Microsoft recently failed in its pursuit of Yahoo. It is paying people to use its search engine. Now Microsoft thinks it has found a promising source of users for its foundering search service: Facebook, the social networking site.
Microsoft said Thursday at a meeting with financial analysts at its headquarters in Redmond, Wash., that it would soon begin providing Web search services and associated advertisements by the end of the year on the American portion of the popular social network.
It makes sense in business the adage location, location , location is the mantra retailers use as one of the keys to successful business. “One of the issues with Microsoft search is that people just haven’t been exposed to it,” said Greg Sterling, founder of Sterling Market Intelligence, a consulting and research firm. “Familiarity and inertia keep people using what they use on the Web.”
To Microsoft, Facebook is a quick way to expand the audience for its search engine. More than 29 million people actively use Facebook in the United States. They will soon see prominent displays of Microsoft’s Live Search box on their friends’ and their own Facebook pages.
The agreement augments an existing advertising deal that the companies struck in 2006 and later expanded globally. Microsoft already sells and manages display advertisements on Facebook. Last October, the companies inched even closer together when Microsoft invested $240 millionfor a 5 percent ownership stake in Facebook.

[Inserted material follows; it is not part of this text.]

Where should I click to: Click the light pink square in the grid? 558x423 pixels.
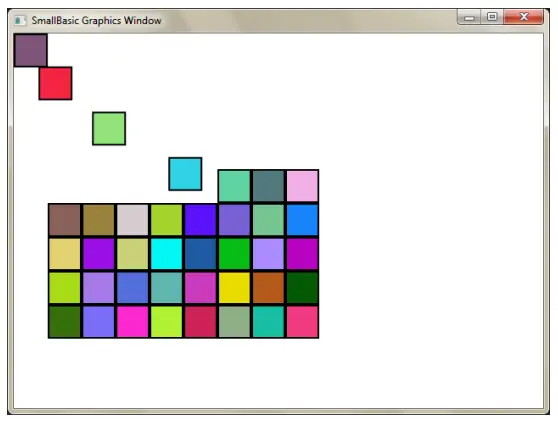click(302, 186)
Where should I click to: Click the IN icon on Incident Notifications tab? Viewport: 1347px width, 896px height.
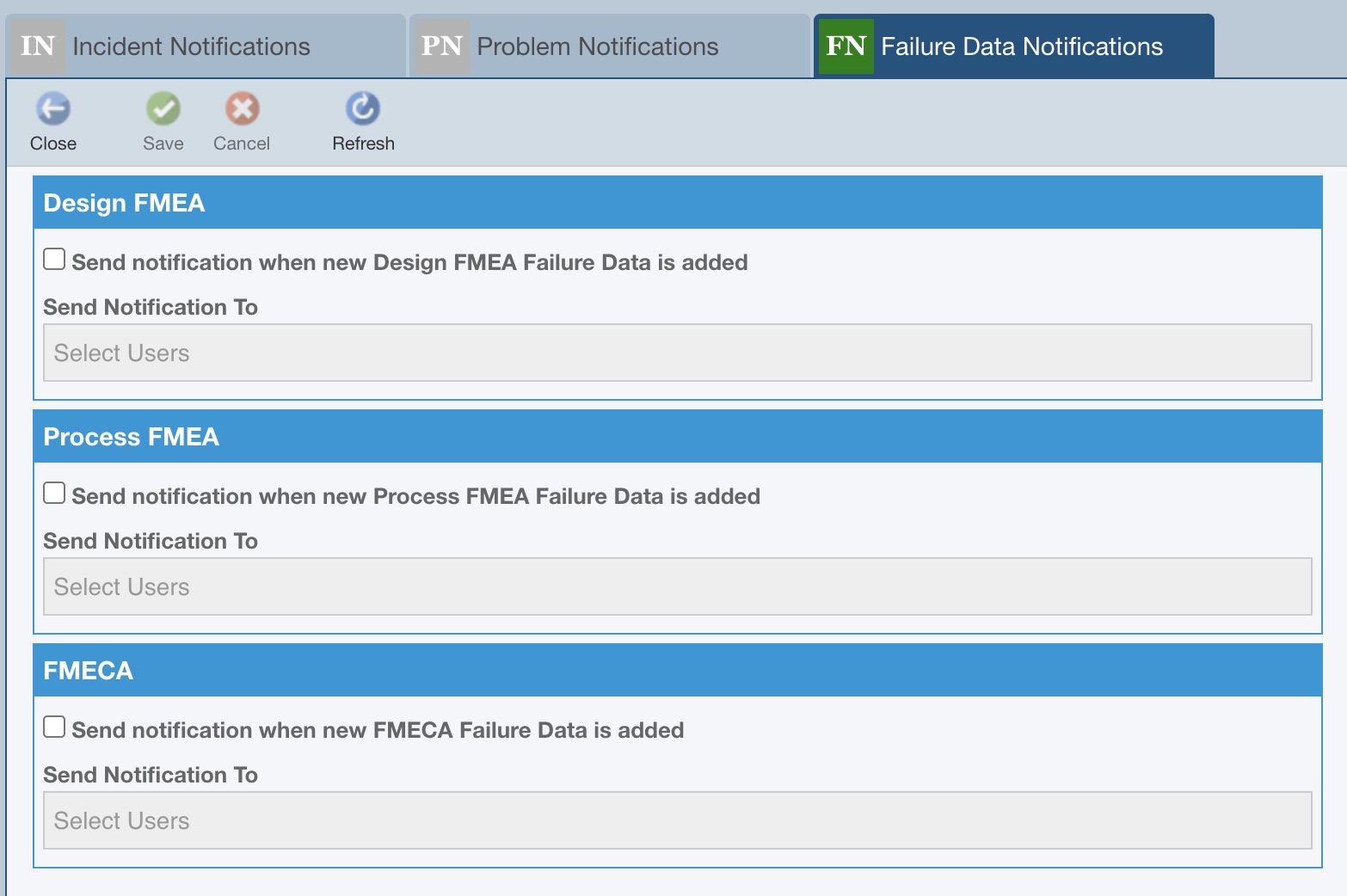click(35, 46)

The search deal could be a lift to Microsoft as it seeks to catch up with Google and Yahoo in the search business. In June, Google accounted for 61.5 percent of search queries in the United States, dwarfing Yahoo, with 20.9 percent, and Microsoft, with 9.2 percent of queries, according to tracking firm comScore. One of the reasons Microsoft pursued Yahoo so doggedly this year was to increase its share in the overall market.
The deal marks the second important distribution agreement for Microsoft’s search service in as many months. In June, Hewlett-Packard, the world’s largest PC maker, agreed to put Microsoft’s service on its desktops.